------ EXTRACTED INFORMATION ------
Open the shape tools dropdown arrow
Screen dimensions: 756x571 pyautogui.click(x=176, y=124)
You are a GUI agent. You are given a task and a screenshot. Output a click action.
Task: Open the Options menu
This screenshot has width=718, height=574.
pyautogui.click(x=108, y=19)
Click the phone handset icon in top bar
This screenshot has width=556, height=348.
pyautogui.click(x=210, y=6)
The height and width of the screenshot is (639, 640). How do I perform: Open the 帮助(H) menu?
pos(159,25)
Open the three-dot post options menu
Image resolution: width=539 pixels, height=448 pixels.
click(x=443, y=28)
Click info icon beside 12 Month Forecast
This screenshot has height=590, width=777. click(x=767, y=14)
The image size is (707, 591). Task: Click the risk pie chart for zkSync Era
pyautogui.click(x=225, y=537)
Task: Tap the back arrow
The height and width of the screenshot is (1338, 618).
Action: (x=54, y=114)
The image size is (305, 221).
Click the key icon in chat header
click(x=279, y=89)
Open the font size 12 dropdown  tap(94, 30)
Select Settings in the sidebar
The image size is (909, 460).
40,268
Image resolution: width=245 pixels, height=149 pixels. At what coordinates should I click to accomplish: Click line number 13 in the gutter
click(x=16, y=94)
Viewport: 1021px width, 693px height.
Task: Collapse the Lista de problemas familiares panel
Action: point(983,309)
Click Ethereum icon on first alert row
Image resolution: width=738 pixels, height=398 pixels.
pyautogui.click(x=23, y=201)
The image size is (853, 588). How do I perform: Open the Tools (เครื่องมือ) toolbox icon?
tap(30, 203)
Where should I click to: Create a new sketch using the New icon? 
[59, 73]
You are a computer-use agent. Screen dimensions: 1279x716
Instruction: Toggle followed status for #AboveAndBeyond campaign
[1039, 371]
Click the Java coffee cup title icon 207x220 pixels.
------
→ WHAT IS NEEDED
Find how many lines in the records contain the string "agent", then give the number alone.

→ ANSWER SECTION
2